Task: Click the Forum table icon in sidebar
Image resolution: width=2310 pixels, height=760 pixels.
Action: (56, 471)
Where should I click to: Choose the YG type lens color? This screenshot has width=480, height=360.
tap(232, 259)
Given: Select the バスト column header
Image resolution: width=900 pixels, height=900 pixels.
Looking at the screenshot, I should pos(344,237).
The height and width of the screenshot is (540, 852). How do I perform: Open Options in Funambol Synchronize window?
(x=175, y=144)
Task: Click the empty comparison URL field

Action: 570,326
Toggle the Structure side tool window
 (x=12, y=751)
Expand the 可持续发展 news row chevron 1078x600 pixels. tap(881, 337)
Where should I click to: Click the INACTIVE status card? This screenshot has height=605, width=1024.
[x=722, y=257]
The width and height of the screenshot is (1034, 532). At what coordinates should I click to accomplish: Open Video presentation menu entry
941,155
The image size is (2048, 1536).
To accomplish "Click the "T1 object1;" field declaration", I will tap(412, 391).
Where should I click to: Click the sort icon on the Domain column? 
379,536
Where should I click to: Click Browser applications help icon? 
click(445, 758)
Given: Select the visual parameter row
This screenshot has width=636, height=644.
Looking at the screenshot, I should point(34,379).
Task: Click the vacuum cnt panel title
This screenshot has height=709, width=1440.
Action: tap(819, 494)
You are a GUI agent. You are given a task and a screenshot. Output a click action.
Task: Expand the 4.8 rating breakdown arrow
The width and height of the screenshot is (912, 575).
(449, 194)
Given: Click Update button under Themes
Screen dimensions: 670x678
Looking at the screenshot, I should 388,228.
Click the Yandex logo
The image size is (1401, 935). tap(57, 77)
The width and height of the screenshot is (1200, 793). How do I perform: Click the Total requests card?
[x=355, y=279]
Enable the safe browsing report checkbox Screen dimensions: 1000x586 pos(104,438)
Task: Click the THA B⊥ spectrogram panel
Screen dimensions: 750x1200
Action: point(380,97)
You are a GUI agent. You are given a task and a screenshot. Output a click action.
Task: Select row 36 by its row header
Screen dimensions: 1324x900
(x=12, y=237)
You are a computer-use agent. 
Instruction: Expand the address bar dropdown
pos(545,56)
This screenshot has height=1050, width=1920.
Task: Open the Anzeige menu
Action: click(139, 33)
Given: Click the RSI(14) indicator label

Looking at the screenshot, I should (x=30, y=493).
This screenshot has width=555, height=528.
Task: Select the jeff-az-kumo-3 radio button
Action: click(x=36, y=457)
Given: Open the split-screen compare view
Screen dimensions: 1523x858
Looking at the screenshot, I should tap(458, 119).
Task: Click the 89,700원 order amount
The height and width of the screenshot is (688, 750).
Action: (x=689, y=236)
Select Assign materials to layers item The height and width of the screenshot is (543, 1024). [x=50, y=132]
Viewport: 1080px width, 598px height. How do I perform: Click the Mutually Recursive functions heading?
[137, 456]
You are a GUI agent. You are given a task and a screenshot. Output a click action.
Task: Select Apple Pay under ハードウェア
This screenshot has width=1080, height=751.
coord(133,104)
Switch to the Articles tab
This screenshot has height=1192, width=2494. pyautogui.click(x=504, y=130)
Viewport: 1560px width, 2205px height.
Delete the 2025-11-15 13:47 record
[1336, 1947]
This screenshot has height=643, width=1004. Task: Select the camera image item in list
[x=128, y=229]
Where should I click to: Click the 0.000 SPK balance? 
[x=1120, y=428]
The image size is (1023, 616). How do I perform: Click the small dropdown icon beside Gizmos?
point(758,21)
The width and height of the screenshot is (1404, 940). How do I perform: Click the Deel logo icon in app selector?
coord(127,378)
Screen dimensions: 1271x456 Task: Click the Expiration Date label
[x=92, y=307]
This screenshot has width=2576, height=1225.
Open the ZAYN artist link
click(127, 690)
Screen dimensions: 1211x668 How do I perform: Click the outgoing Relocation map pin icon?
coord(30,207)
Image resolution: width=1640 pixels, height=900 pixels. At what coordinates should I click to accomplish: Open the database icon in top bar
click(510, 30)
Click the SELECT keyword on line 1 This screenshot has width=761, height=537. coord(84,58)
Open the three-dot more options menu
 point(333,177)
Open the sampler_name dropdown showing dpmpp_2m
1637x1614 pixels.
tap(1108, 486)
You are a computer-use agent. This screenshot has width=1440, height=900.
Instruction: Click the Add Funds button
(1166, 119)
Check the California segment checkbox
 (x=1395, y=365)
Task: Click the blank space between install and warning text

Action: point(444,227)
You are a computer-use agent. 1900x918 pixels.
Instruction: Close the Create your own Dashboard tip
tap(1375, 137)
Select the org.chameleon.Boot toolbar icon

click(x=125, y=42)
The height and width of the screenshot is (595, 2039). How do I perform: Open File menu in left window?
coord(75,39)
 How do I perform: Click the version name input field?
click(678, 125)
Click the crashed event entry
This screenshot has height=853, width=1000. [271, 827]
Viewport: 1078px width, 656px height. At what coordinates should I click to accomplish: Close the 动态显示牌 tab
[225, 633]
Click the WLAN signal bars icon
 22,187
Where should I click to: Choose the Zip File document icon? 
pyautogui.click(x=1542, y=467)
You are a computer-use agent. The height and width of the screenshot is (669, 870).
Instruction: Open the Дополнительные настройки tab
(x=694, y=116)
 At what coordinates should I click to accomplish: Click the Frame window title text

+ + + + + + +

Recast the stretch of the records that opens with the line containing "The width and height of the screenshot is (1200, 793)." and closes with the line containing "Action: click(139, 33)" as a Markdown table with the columns Row and Record line, numbering each line and leaving out blank lines.

| Row | Record line |
|---|---|
| 1 | The width and height of the screenshot is (1200, 793). How do I perform: Click the Total requests card? |
| 2 | [x=355, y=279] |
| 3 | Enable the safe browsing report checkbox Screen dimensions: 1000x586 pos(104,438) |
| 4 | Task: Click the THA B⊥ spectrogram panel |
| 5 | Screen dimensions: 750x1200 |
| 6 | Action: point(380,97) |
| 7 | You are a GUI agent. You are given a task and a screenshot. Output a click action. |
| 8 | Task: Select row 36 by its row header |
| 9 | Screen dimensions: 1324x900 |
| 10 | (x=12, y=237) |
| 11 | You are a computer-use agent.  |
| 12 | Instruction: Expand the address bar dropdown |
| 13 | pos(545,56) |
| 14 | This screenshot has height=1050, width=1920. |
| 15 | Task: Open the Anzeige menu |
| 16 | Action: click(139, 33) |